== DATA TO USE ==
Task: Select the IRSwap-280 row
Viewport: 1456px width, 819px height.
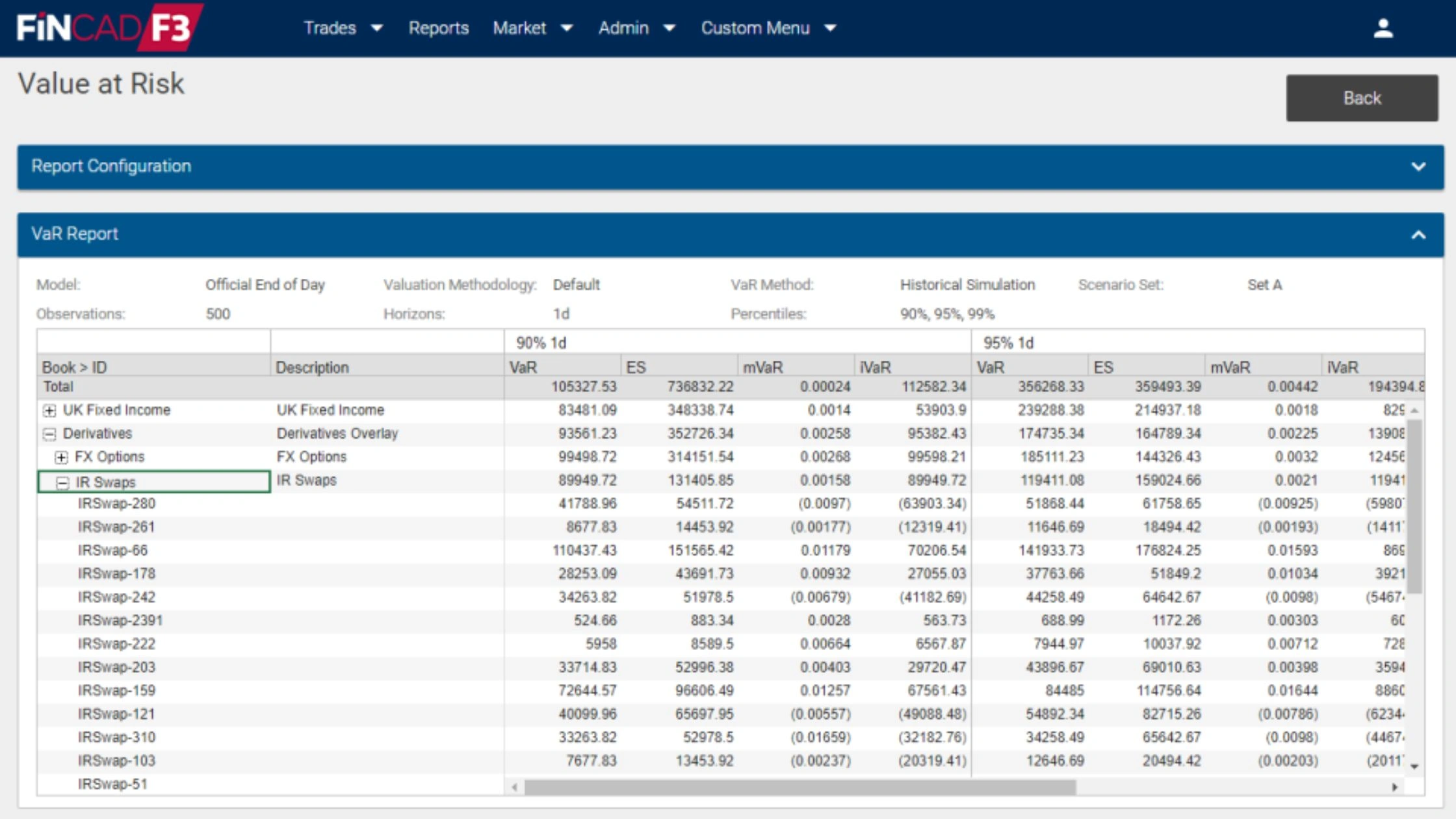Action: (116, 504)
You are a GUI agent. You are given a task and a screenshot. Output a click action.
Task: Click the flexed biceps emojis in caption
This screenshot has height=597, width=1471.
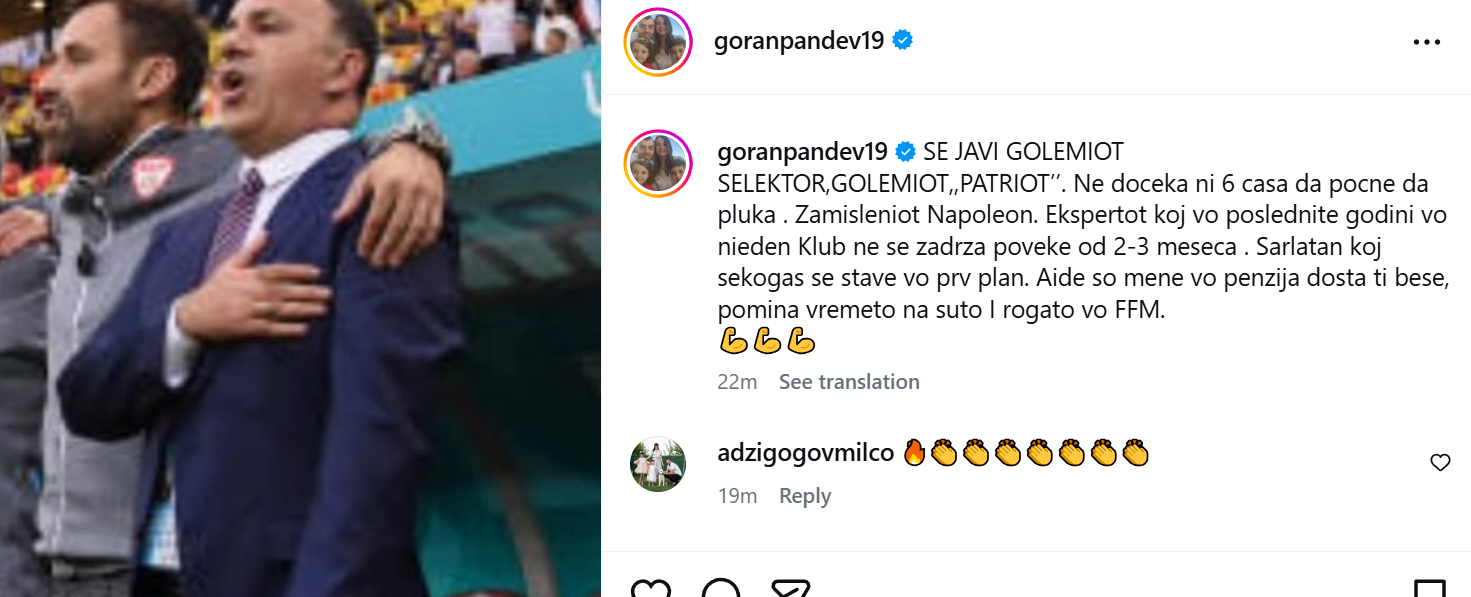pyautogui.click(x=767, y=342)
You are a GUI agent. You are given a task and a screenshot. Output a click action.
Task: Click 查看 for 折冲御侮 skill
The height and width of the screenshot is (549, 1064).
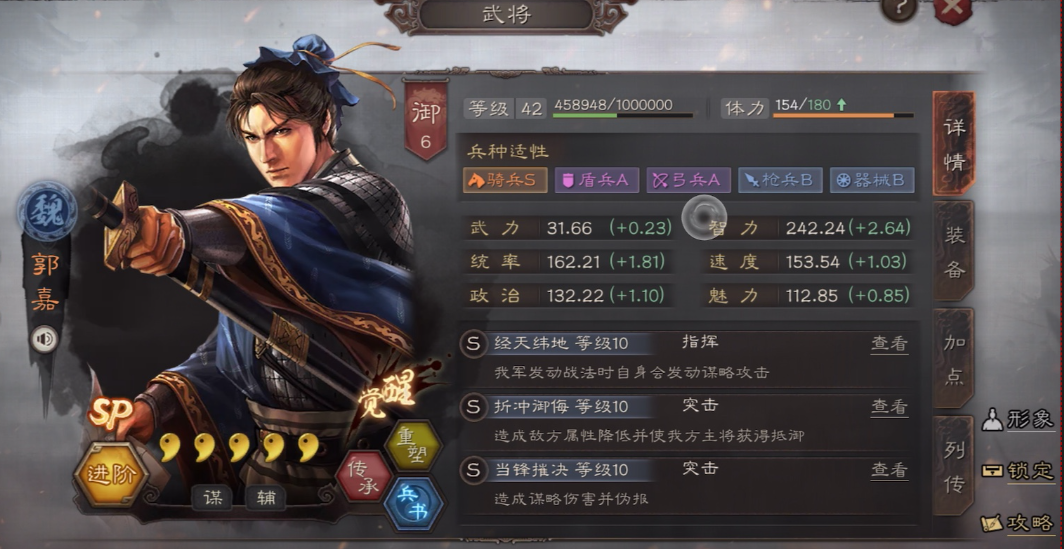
===
• TASK STATEMENT: Convert every line of the data above into a JSON list of strings, one string per line, skipping blank lines. Leave the pictures out of the answer.

• COMPLETED TASK:
[
  "Task: Select the IRSwap-280 row",
  "Viewport: 1456px width, 819px height.",
  "Action: (116, 504)",
  "You are a GUI agent. You are given a task and a screenshot. Output a click action.",
  "Task: Click the flexed biceps emojis in caption",
  "This screenshot has height=597, width=1471.",
  "pyautogui.click(x=767, y=342)",
  "You are a GUI agent. You are given a task and a screenshot. Output a click action.",
  "Task: Click 查看 for 折冲御侮 skill",
  "The height and width of the screenshot is (549, 1064)."
]